I've been much too busy playing Words with Friends in my spare two hours a day to blog. But if I were blogging more often, you'd know
  • It's kind of miserable with some of my colleagues this year. There's a lot of strife with strong personalities and inept support staff. I'm trying my best to stay out of it, but I've found myself in the middle a few times since school started. I've been in tears from frustration (rock and hard place) and once one of them made so angry that it triggered a painful headache. I guess my invisible headache was better than the violent thoughts I was having. Why can't we all just get along?
  • I'm having a great year with my 8th graders. When I get frustrated with other things, I like to keep in mind that they are a good group and I should enjoy them while I can. Most of them work hard, and they are sweet. Second semester often brings the end of the honeymoon, but so far, all the good things I had heard about this group are true.
  • My seniors take their next writing proficiency exam in two weeks. I cannot see where they have made progress. In fact, in my attempts to help them develop content, it looks like they have forgotten the knowledge on structure that they had in the beginning. I have six students in that class, and most days I want to murder them. You'd think that we'd have a great experience with such a small class, but I have some attitude problems.
  • It's unfortunate for my own children that I have spent 15 years with other people's teenagers. It is just not possible for me to be the cool mom. I thought I'd be better at this parenting pre-teens and teens thing, but I'm not. Sucks to be me.
We are nearing the end of the first quarter, and I'm neck deep in it all like I usually am. Sometimes I look out into my classroom, and I have no idea what year I'm in. Does it matter? Sometimes it seems all the same. That's depressing, right? So then I try to think of ways to make it more fun. Ways to enjoy the here and now... It's a daily thing!

1 comment:

Maestro said...

Sorry to hear about the colleague trouble.

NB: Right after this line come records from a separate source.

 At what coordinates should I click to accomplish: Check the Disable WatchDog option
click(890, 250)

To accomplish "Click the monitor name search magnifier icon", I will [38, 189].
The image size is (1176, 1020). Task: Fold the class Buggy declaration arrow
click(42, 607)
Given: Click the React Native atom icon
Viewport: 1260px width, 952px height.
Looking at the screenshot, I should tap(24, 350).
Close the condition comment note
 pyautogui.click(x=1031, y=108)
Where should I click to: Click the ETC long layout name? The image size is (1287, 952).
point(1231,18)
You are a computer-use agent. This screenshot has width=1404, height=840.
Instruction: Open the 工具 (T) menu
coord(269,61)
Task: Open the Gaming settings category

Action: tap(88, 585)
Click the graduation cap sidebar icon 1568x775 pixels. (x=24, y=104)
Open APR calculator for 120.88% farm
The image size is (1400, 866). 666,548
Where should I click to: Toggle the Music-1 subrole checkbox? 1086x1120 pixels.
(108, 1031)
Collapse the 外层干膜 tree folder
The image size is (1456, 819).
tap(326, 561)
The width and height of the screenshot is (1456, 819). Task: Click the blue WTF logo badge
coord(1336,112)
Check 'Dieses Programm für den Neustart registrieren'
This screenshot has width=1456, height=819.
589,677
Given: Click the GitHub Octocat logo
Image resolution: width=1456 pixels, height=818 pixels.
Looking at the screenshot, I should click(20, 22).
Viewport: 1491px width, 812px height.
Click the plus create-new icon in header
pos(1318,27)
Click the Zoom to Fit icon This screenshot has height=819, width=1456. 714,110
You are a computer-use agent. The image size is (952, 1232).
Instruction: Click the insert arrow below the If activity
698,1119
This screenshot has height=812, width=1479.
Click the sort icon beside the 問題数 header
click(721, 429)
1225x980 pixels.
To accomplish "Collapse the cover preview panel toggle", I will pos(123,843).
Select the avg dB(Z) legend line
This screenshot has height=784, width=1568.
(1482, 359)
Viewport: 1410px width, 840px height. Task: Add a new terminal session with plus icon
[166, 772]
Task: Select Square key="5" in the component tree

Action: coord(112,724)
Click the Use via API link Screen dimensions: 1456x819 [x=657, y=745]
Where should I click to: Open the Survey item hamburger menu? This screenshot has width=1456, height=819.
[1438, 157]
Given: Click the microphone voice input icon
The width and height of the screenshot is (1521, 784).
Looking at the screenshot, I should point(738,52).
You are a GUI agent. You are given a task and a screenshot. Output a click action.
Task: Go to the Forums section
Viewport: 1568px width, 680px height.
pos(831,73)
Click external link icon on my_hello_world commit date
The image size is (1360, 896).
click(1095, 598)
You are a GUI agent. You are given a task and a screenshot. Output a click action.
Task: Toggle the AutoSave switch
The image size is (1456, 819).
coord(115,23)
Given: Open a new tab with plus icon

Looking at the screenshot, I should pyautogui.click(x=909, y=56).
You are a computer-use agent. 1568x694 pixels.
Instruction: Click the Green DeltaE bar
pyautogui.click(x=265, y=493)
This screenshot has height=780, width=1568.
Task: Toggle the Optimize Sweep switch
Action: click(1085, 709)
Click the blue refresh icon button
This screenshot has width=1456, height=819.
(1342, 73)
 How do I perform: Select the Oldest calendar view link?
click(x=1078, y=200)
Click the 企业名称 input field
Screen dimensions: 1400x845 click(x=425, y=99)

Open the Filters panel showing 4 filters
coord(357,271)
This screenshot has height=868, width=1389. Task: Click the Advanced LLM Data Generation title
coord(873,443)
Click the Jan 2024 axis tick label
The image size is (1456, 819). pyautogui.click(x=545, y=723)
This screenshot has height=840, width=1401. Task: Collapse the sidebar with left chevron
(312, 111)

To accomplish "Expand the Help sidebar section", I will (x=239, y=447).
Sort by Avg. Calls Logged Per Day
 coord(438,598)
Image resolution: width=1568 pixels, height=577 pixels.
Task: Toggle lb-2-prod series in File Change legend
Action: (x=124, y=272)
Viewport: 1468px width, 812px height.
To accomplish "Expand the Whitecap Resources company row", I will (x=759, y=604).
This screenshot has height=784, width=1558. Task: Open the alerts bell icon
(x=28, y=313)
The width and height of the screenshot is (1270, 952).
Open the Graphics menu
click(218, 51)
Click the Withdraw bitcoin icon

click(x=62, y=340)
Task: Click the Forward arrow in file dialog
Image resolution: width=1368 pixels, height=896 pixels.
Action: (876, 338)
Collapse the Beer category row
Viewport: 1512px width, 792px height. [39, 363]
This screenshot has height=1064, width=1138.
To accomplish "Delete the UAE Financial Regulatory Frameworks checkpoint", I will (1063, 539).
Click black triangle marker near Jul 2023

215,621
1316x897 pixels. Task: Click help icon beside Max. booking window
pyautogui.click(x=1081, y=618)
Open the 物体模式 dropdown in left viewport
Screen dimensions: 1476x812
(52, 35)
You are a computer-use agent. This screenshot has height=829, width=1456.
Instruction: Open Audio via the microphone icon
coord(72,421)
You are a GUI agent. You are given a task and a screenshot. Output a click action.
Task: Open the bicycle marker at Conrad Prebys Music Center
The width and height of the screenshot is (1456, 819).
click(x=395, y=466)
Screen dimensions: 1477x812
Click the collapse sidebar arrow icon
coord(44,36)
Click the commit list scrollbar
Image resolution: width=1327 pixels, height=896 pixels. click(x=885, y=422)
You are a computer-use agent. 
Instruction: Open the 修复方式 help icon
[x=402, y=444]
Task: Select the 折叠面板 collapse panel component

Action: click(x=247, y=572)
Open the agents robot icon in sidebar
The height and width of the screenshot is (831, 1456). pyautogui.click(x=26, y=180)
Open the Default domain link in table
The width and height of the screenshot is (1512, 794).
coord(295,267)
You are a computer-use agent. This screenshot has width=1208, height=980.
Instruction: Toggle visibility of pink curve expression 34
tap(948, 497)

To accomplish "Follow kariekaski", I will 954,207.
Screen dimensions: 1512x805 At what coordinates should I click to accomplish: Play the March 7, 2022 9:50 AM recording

I'm taking your account of handling your own preteen/teen kids as a warning. I think it's really easy for us secondary people to say "I've made a career of dealing with teens - so this should be easy (or at least, easier)" I certainly have told myself that. Lucky for me I saw the writing on the wall early on - and I expect that when Maestro Jr. gets to be that age, I'll have to rely on a whole different set of skills than what I get by with in my classroom. To be sure - I don't know exactly what those "skills" are yet. Like you, I'm making this stuff up as I go along.